Recently, the use of rosiglitazone has been limited or withdrawn from the market as a result of cardiovascular risk. However, theoretically adding rosiglitazone to insulin could help insulin to decrease the glucose level. The present meta-analysis was designed to investigate the effect and safety of adding rosiglitazone to insulin therapy in type 2 diabetes.

Materials and Methods:

We searched published and unpublished databases through to March 2012. Randomized controlled trials (RCTs) comparing rosiglitazone in combination with insulin (RSG + INS) vs insulin alone (INS) in type 2 diabetes with outcomes including glycated hemoglobin levels, insulin dose, lipid parameters, blood pressure, edema and cardiovascular adverse events were selected.

Results:

Nine RCTs with durations of 24–26 weeks involving 1,916 patients were included. The RSG + INS group showed significantly decreased glycated hemoglobin levels by 0.89% (P < 0.00001) with an 8.48-U reduction in daily insulin dose (P <0.00001). However, the risks of hypoglycemia and edema were more frequent in the RSG+INS group (P < 0.0001; P = 0.03, respectively). Total cholesterol level was significantly increased in the RSG+INS group (P < 0.00001), but none of the high-density lipoprotein cholesterol, low-density lipoprotein cholesterol, very low-density lipoprotein cholesterol or triglyceride levels were significantly different between groups. There were no significant differences between groups with regard to the risks of myocardial infarction, heart failure, cardiovascular death or all-cause death.

Conclusions:

Rosiglitazone could help type 2 diabetes patients with poorly controlled glucose with insulin therapy to decrease glucose levels and reduce their daily insulin dose, but at the cost of increased total cholesterol level, hypoglycemia and edema risk. Compared with insulin therapy, adding rosiglitazone to insulin did not increase the risks of myocardial infarction, heart failure, cardiovascular death or all-cause death.
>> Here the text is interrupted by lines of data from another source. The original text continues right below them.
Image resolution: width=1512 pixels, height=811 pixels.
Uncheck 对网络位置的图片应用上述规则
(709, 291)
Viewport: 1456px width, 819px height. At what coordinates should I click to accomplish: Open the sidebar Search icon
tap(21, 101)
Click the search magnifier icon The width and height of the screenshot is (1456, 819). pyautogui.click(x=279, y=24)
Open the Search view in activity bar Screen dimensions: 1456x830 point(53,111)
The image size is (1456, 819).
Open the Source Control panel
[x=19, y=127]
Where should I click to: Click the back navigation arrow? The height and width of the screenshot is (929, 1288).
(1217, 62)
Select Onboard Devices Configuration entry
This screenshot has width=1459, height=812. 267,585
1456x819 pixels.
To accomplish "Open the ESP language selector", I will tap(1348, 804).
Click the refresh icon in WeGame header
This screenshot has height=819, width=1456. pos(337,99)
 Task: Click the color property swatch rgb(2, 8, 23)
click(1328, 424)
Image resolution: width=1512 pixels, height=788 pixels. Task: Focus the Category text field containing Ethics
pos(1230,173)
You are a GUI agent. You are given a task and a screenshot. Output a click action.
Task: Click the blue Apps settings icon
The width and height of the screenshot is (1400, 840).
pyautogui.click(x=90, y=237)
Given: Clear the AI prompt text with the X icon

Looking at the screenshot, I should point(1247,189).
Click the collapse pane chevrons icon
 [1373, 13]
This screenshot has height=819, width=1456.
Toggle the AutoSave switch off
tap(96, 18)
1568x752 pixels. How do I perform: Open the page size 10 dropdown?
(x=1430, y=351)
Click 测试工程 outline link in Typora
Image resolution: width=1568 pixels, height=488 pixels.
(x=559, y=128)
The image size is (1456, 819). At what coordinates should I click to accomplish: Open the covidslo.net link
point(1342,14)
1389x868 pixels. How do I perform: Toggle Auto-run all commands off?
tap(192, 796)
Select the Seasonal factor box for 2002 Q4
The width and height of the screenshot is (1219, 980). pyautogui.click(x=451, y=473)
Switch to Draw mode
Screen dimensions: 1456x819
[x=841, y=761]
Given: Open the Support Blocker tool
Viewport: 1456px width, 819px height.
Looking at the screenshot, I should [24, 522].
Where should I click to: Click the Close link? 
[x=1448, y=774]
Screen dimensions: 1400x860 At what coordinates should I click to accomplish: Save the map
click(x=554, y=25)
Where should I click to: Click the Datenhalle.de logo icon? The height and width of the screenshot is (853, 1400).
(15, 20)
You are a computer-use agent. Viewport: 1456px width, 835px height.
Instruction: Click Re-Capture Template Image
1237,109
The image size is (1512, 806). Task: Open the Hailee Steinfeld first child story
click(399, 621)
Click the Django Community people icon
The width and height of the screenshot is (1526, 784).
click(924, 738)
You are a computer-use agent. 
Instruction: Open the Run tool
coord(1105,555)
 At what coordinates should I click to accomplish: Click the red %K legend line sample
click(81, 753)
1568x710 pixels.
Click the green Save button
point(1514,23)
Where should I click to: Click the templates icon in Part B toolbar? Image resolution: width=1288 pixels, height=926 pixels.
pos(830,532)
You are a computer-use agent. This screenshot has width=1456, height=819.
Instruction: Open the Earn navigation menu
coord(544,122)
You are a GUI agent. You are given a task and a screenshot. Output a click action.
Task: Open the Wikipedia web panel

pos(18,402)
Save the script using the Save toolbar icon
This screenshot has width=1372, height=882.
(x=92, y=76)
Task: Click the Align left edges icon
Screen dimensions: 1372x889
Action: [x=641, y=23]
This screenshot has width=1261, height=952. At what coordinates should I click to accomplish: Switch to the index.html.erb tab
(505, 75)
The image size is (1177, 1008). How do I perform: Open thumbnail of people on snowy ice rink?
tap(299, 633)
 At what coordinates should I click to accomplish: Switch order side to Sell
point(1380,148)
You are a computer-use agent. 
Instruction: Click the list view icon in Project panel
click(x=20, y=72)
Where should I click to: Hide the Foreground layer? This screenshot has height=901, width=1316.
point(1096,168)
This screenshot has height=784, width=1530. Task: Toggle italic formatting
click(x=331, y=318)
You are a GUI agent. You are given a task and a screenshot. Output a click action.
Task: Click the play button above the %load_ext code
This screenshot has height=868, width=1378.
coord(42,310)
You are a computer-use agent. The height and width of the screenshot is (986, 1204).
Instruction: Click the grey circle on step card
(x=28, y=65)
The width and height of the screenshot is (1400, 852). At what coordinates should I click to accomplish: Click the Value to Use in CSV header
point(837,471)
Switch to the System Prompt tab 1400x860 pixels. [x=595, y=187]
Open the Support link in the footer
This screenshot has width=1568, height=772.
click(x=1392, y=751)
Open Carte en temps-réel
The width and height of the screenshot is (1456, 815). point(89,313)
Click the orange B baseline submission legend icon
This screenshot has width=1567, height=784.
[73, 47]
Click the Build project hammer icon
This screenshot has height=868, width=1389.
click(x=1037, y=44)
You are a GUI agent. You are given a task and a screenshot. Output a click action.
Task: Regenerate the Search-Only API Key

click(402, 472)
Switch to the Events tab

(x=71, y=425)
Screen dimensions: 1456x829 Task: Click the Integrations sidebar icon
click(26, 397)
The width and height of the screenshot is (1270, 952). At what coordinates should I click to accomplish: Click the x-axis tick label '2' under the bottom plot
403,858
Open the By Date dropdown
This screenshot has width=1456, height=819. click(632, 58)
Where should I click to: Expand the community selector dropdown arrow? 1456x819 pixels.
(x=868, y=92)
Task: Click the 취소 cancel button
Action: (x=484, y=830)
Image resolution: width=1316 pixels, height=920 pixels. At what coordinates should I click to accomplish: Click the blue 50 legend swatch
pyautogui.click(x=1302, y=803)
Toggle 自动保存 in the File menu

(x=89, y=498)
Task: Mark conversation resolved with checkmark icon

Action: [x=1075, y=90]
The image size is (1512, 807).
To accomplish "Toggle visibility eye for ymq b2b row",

This article describes the effect of rosiglitazone on glucose control and cardiovascular outcomes in patients who received insulin therapy and their blood glucose did not be well controlled for the first time. We have shown here rosiglitazone did not increase the risks of myocardial infarction, heart failure, cardiovascular death or all-cause death when it was added to insulin therapy.